Si intitola Ferragosto ed altri guai la seconda parte di un piccolo libro scritto da Giuseppe Mazzotti (detto Bepi) e illustrato da Sante Cancian, La montagna presa in giro (1931). Con ironia e un guizzo di lungimiranza profetica, lo scrittore, critico d’arte e fotografo amateur, promotore del paesaggio trevigiano e appassionato conoscitore dell’alta quota dal Cervino alla Valle d’Aosta, nel consacrare e celebrare la montagna, patrimonio della collettività e tappa di un percorso (in un certo senso) esistenziale in cui l’uomo è in simbiosi con la natura, non può tuttavia non mettere in guardia il lettore.

Ma lo fa con il sorriso sulle labbra ironizzando non sulla montagna, quanto piuttosto sui suoi frequentatori modaioli, più attenti ai codici dell’apparire che alla magnificenza dei luoghi. Rischi che – peraltro – si continuano a correre anche al giorno d’oggi. Proprio con questa pubblicazione che ai suoi tempi ebbe grande successo, tra il serio e il faceto entriamo in punta di piedi nelle diverse sezioni della mostra Il Racconto della Montagna nella pittura tra Ottocento e Novecento, promossa dal Comune di Conegliano e da Civita Tre Venezie con la collaborazione della sezione del CAI di Conegliano e della Società Alpina delle Giulie di Trieste, curata da Giandomenico Romanelli e Franca Lugato nelle sale del rinascimentale Palazzo Sarcinelli a Conegliano (fino all’8 dicembre 2020).

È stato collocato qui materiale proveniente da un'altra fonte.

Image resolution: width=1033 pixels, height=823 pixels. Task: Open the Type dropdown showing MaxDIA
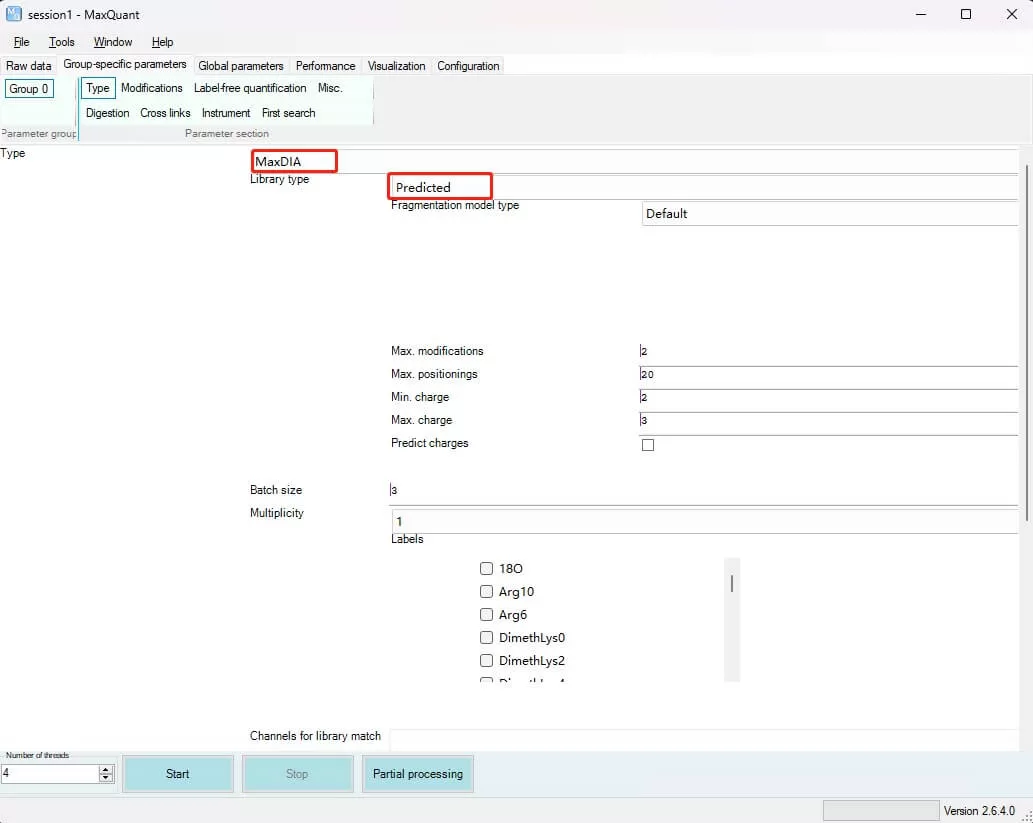(x=632, y=162)
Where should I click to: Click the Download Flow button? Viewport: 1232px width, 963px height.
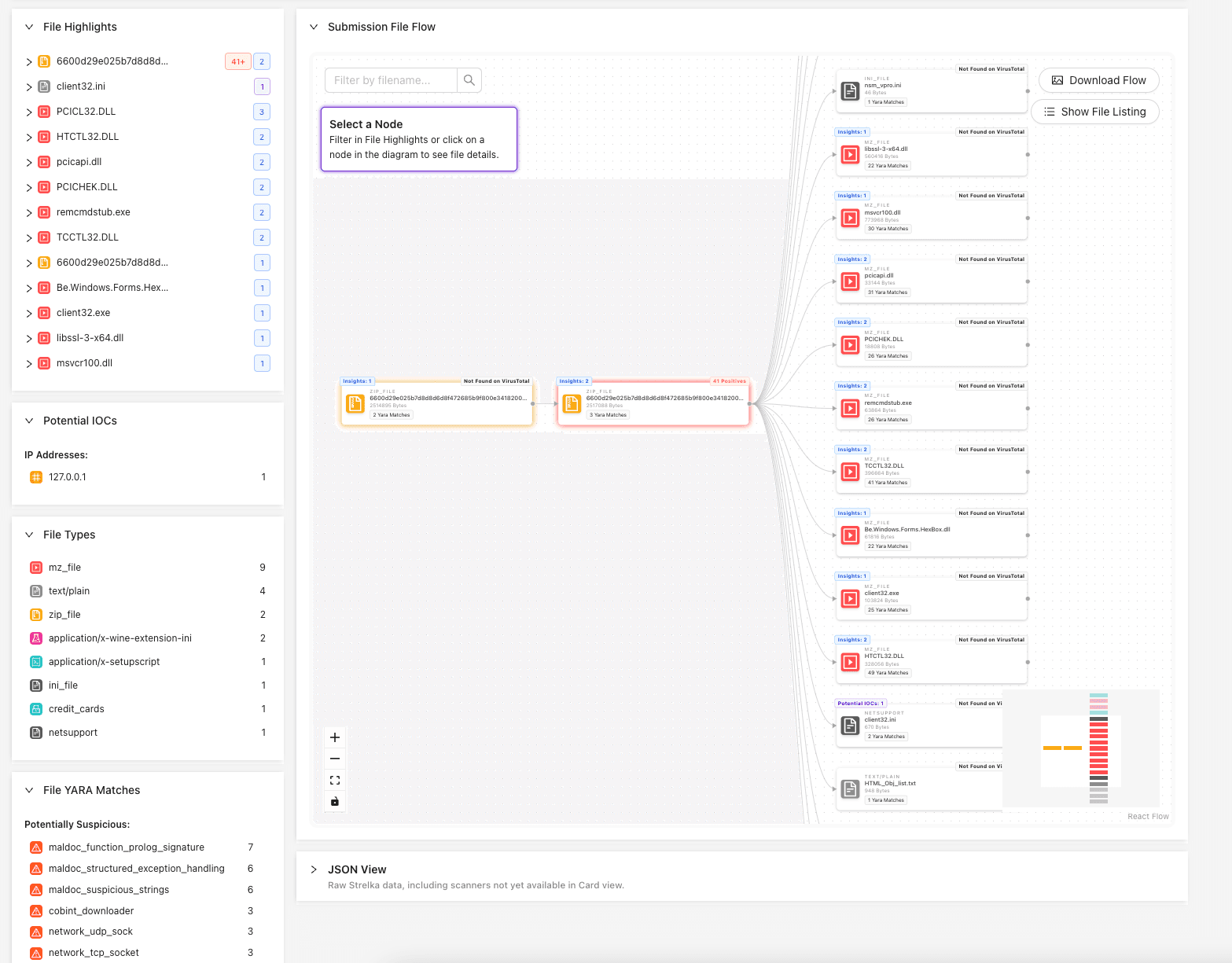tap(1098, 79)
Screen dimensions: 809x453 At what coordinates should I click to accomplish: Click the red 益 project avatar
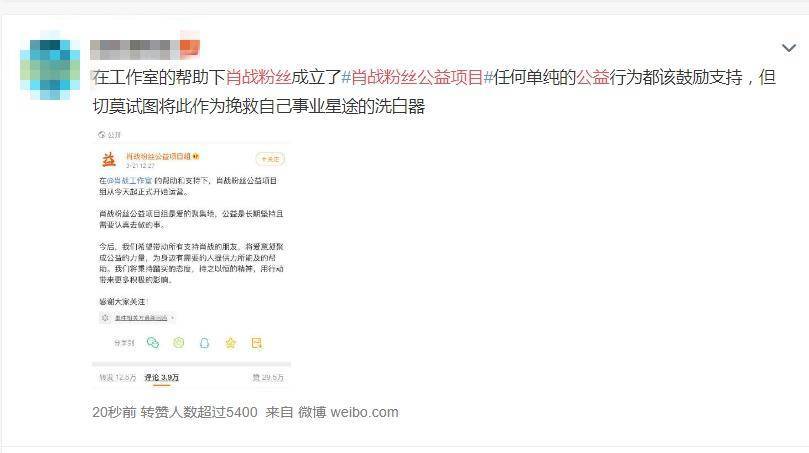pyautogui.click(x=108, y=159)
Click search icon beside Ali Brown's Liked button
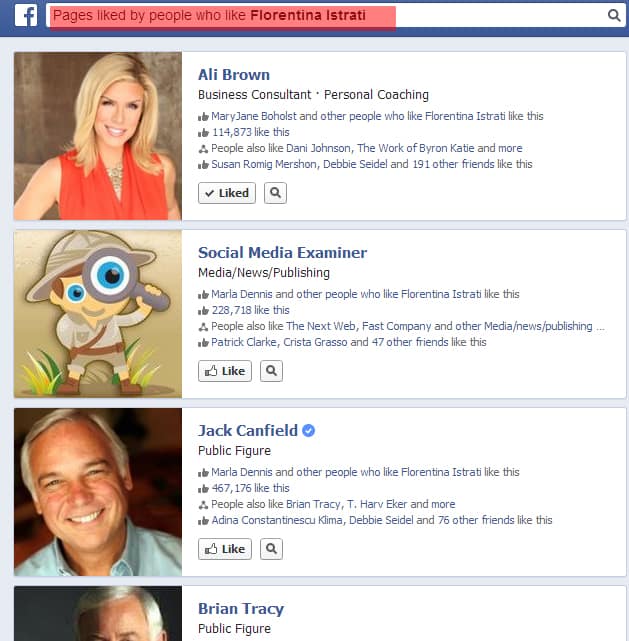Screen dimensions: 629x641 [x=275, y=193]
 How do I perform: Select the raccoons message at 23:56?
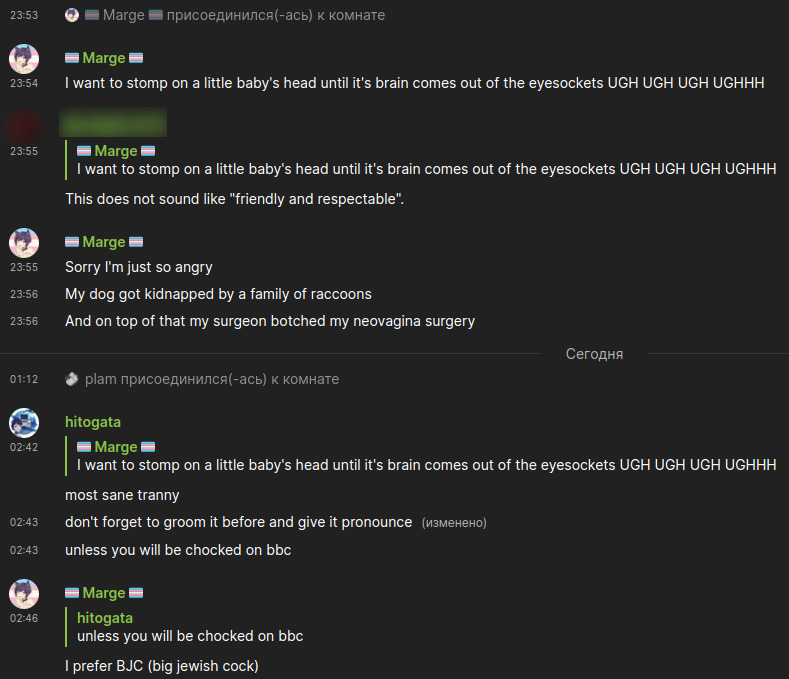218,294
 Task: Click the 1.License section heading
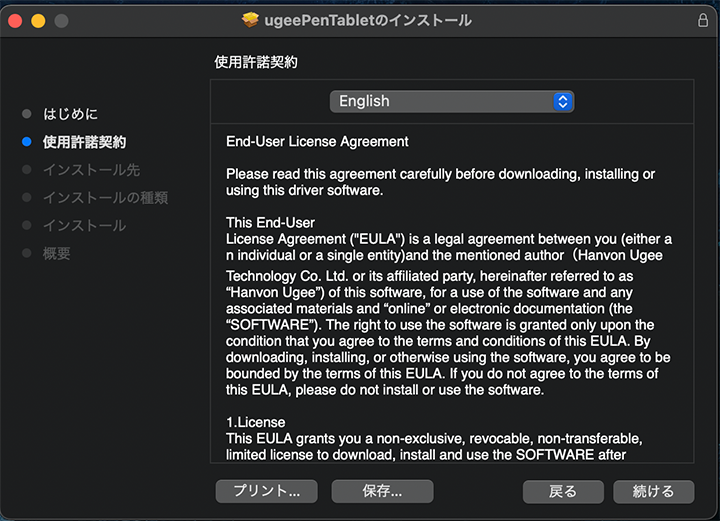pyautogui.click(x=255, y=422)
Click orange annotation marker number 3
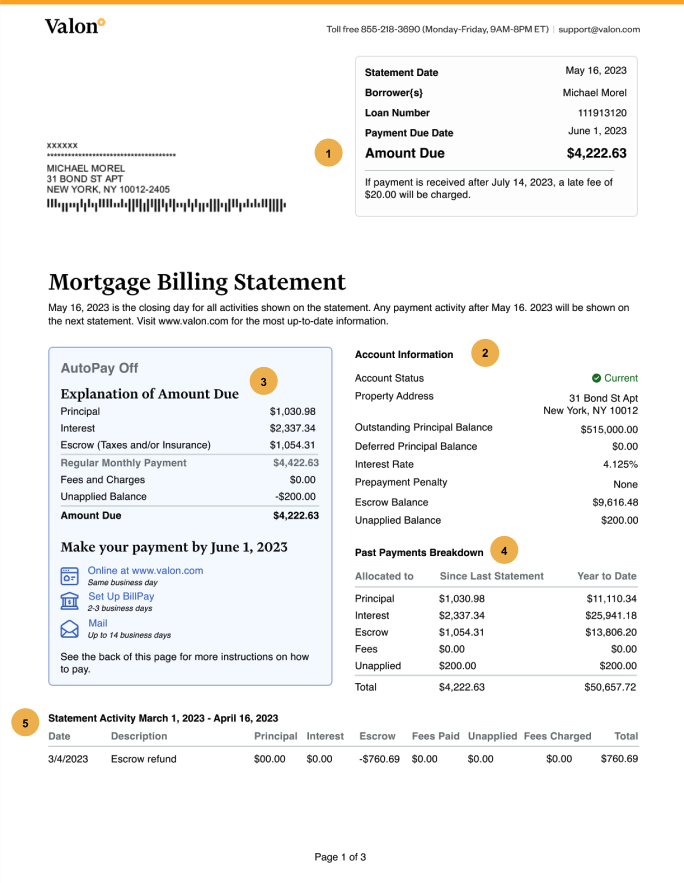Image resolution: width=684 pixels, height=883 pixels. (263, 381)
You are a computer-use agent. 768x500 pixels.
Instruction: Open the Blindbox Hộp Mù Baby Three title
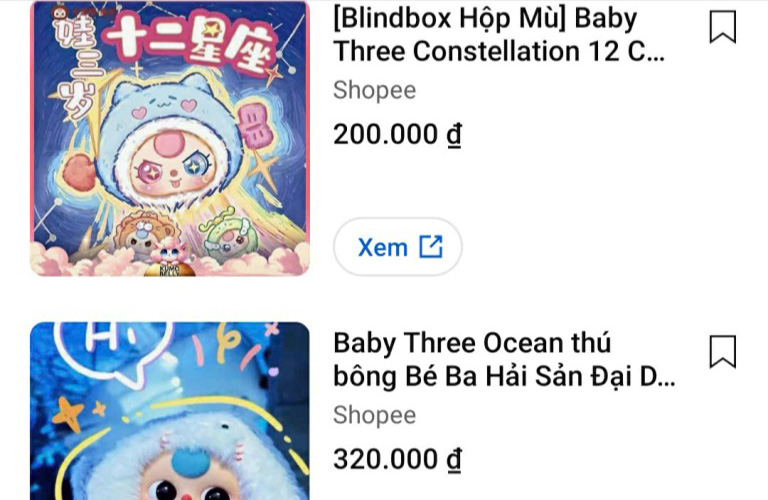pos(499,35)
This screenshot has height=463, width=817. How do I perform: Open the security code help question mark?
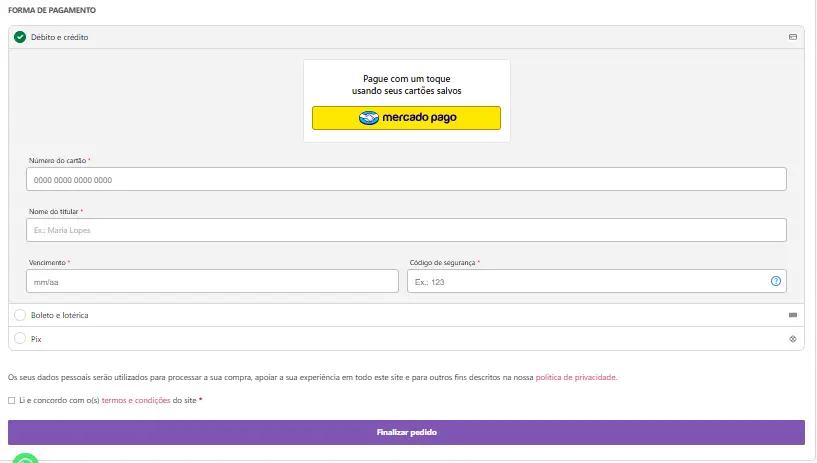(776, 281)
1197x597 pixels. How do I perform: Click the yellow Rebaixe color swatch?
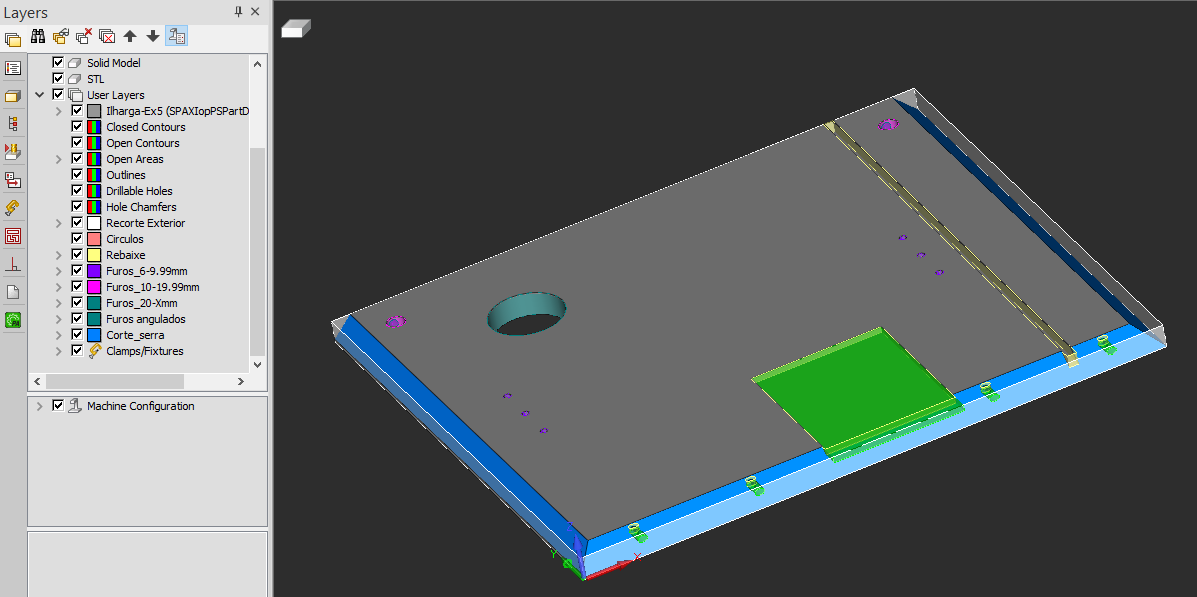click(94, 255)
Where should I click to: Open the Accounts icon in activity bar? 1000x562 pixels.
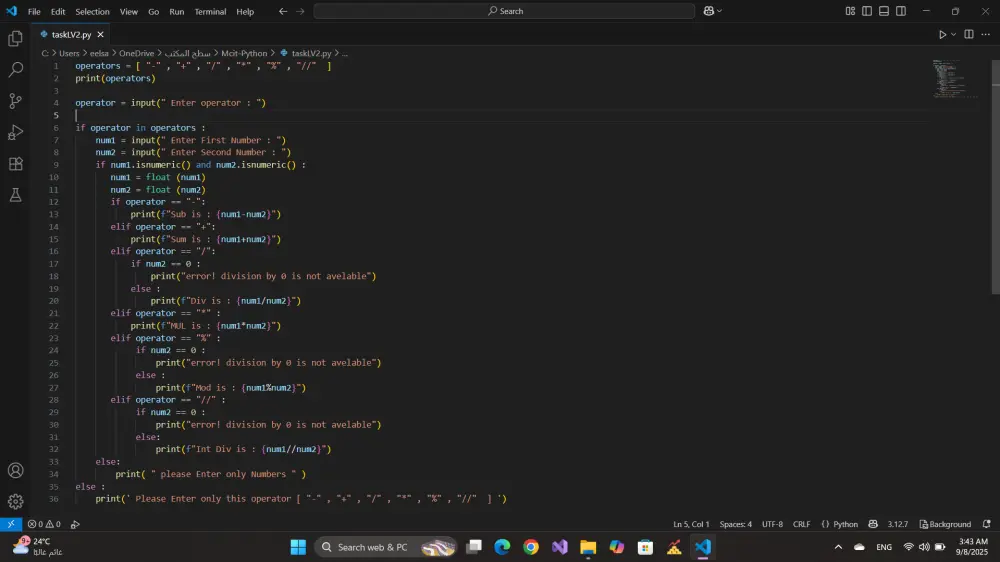[x=15, y=470]
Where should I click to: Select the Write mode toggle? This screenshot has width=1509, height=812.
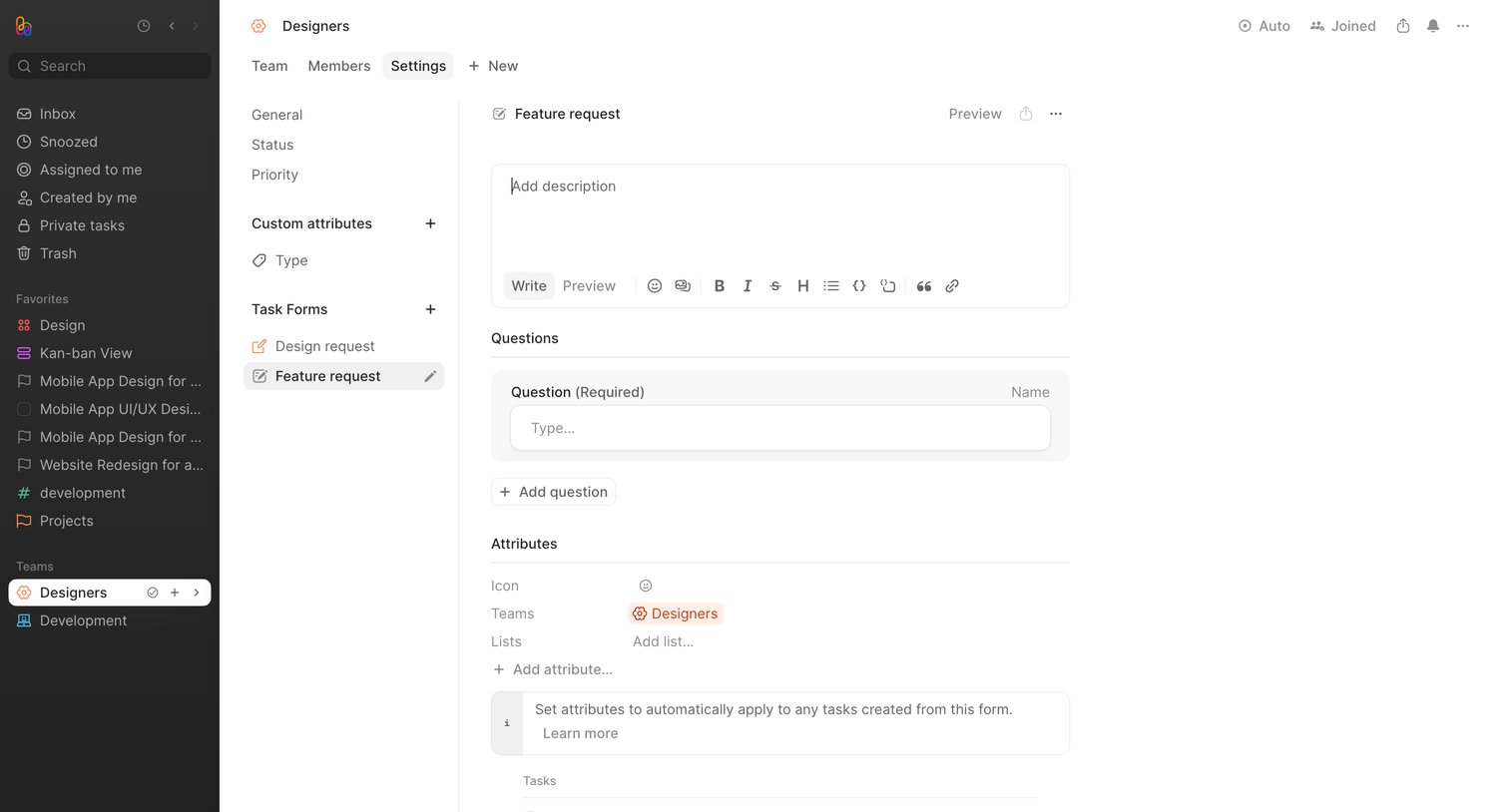(529, 286)
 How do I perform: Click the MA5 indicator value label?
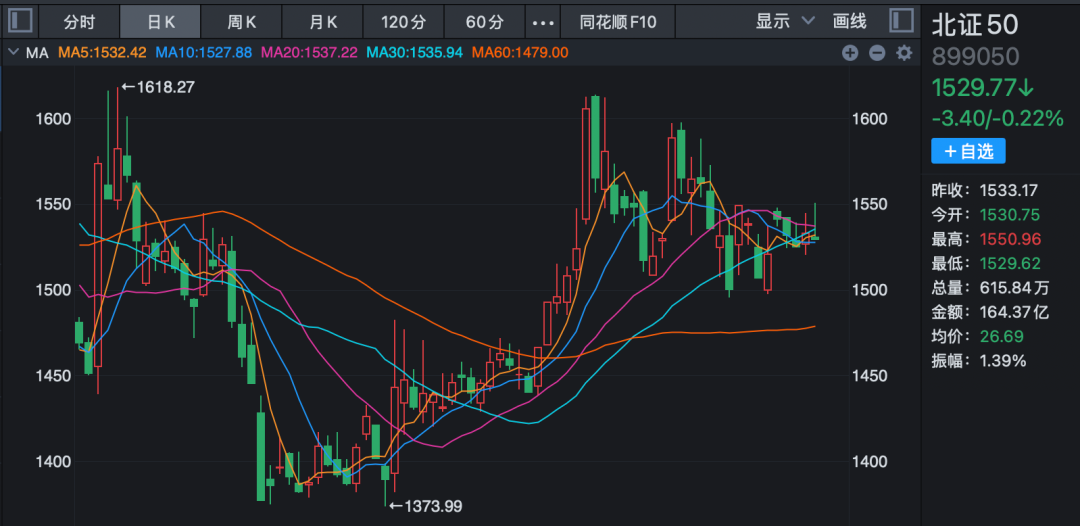(102, 52)
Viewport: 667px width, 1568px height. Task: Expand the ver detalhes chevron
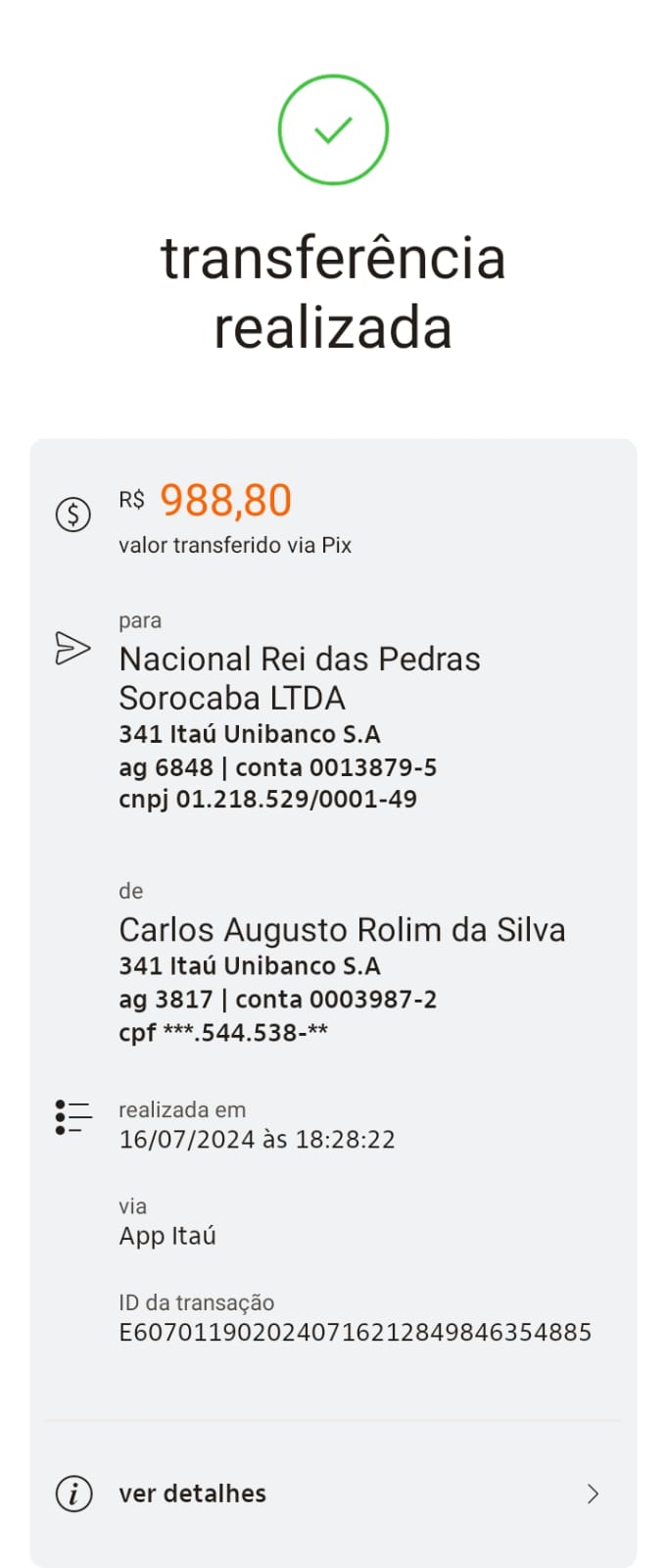(x=592, y=1494)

Qui le prospettive d’indagine e riflessione intorno al tema della montagna, non soltanto nella dialettica paesaggio/sport, sono animate da stimolanti contributi che vanno oltre la rappresentazione pittorica annunciata nel titolo stesso dell’esposizione. Un percorso inedito in cui la letteratura (tra i volumi è presente anche Il Bel Paese. Conversazioni sulle bellezze naturali, la geologia e la geografia fisica d’Italia scritto nel 1876 dall’abate Antonio Stoppani che adotta la finzione letteraria delle«serate», incontri che si svolgono quotidianamente davanti al camino in presenza dei suoi nipotini che ascoltano attenti i suoi racconti, frutto anche dell’esperienza personale che il paleontologo e naturalista fece durante le escursioni nelle Alpi Carniche e sulle Dolomiti) s’intreccia alla cartografia, alla pittura e alla grafica dei manifesti pubblicitari (una accurata selezione dei circa 25mila pezzi della Collezione Salce di Treviso) per intercettare la storia stessa di una passione.
Si parla di resistenza e coraggio per la pioniera dell’alpinismo dolomitico e «collezionista di cime» Irene Pigatti (1859-1937), impavida conquistatrice di successi, a partire dall’ascensione al Monte Cristallo (1886) fino al monte Antelao (1893): a lei nel 2010 le Poste Italiane in collaborazione con il CAI hanno dedicato un francobollo. Non meno interessante è la figura di un versatile interprete dell’alpinismo, il triestino Napoleone Cozzi (1867-1916), precursore dell’arrampicata e guida carismatica del gruppo Squadra Volante di cui ha documentato le avventure cogliendo la freschezza del momento nei suoi taccuini dipinti ad acquarello, conservati nella collezione della Società Alpina delle Giulie di Trieste.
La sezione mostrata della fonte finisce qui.